[Textauszug]
● ● ●

Schlaflose Nächte und ereignisreiche Tage

Donnerstag, der 10. Oktober. Um 7 Uhr beginnt an unserer Schule das Event „Intramurals“. Dies ist ein Wettbewerb, worauf sich wochenlang vorbereitet und dafür der Unterricht maßlos missachtet wurde. Doch ohne uns. An eben diesem Morgen geht es für uns zurück nach Manila für unser Visum. Das Flugticket bekamen wir, wie immer, erst am Tag zuvor und somit war alles recht spontan. Ein Fahrer sollte uns morgens um 06:30 Uhr zum Flughafen fahren. Da wir nur Handgepäck hatten und bereits online eingecheckt waren, sollte dies an Zeit ausreichen. Dachten wir. Schließlich hatte ich bei unserer Nanay extra stark betont, dass wir wirklich um 06:30 Uhr und nicht erst zur Filipino-Zeit los müssten. Naja, wie du dir schon denken kannst, kam der Fahrer zu spät. Um einiges zu spät. Gegen 07:10 Uhr stiegen wir panisch in den weißen Flitzer und hofften, dass wir ohne Stau durchkommen würden. Laut Google Maps fährt man 1 Stunde und 16 Minuten. Boarding war übrigens um 08:20 Uhr. Gedanklich sah ich schon vor mir, wie uns bei der Sicherheitskontrolle gesagt wird, dass es bereits zu spät sei. Doch da habe ich die Rechnung ohne unseren Fahrer gemacht. Dieser schien ordentlich auf die Tube zu drücken und bretterte wortwörtlich über die Straßen. Ich schaute recht sparsam, als ich das 40er Schild aus dem Seitenwinkel erkannte und unser Tachometer rund 110km/h anzeigte. Wenigstens holten wir eine gute Menge an Zeit auf und laut GoogleMaps hatten wir genau eine Minute für 2 Sicherheitskontrollen und das Hetzen durch den Flughafen.

● ● ●

Beantworte anhand des Textauszugs:
(a) Um wie viel Uhr beginnt das Event „Intramurals“?
(b) Um wie viel Uhr war das Boarding?
(c) Welche Geschwindigkeit zeigte der Tachometer ungefähr an?
Die Daten sind eigenständiges Material und gehören nicht zum Textauszug.

[Datenauszug]
● ● ●

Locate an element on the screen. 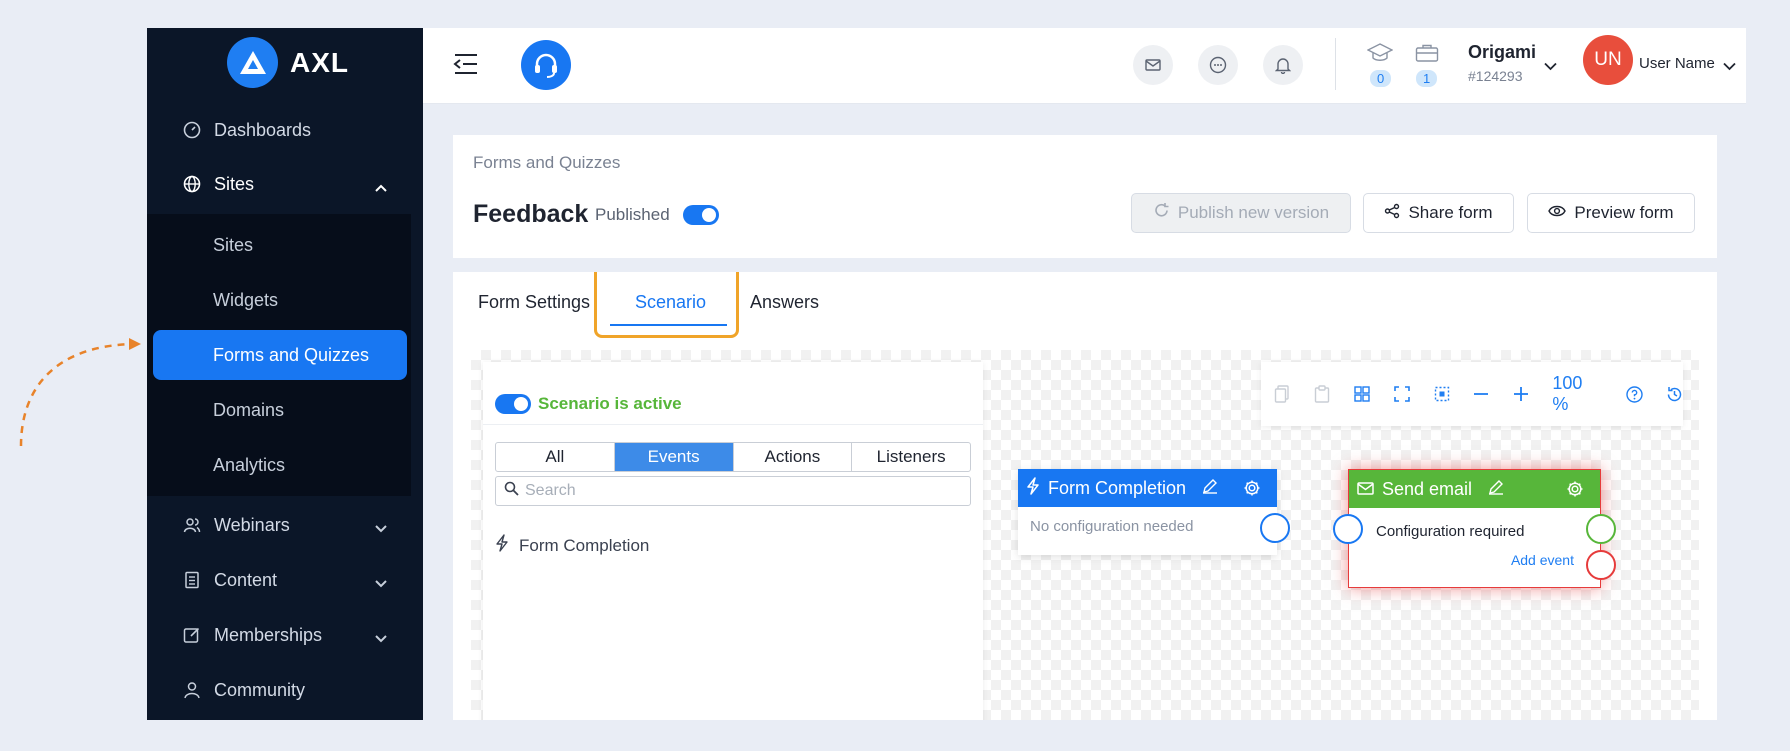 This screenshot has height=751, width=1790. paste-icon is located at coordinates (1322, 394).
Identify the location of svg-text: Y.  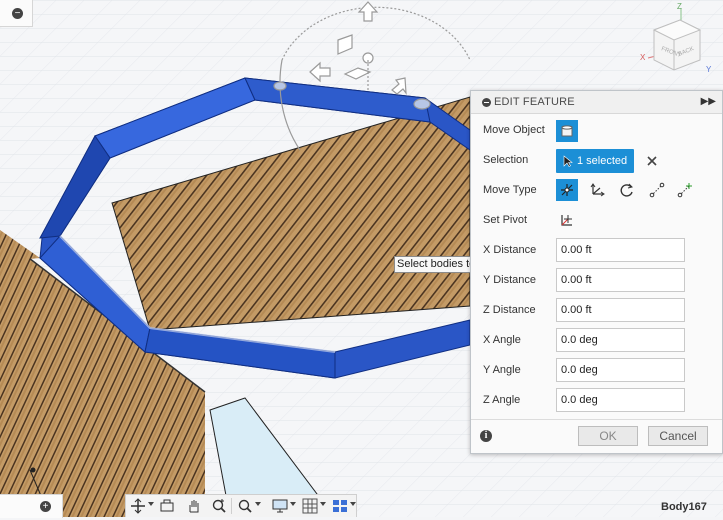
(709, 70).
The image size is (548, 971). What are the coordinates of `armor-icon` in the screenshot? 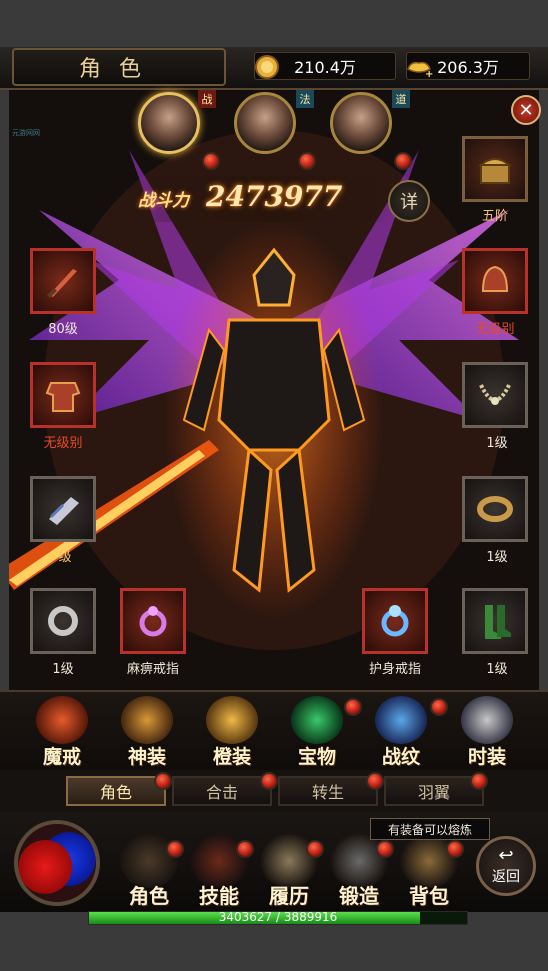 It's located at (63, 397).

● ● ●

[Antwortfeld]
(a) Um 7 Uhr.
(b) Um 08:20 Uhr.
(c) Rund 110 km/h.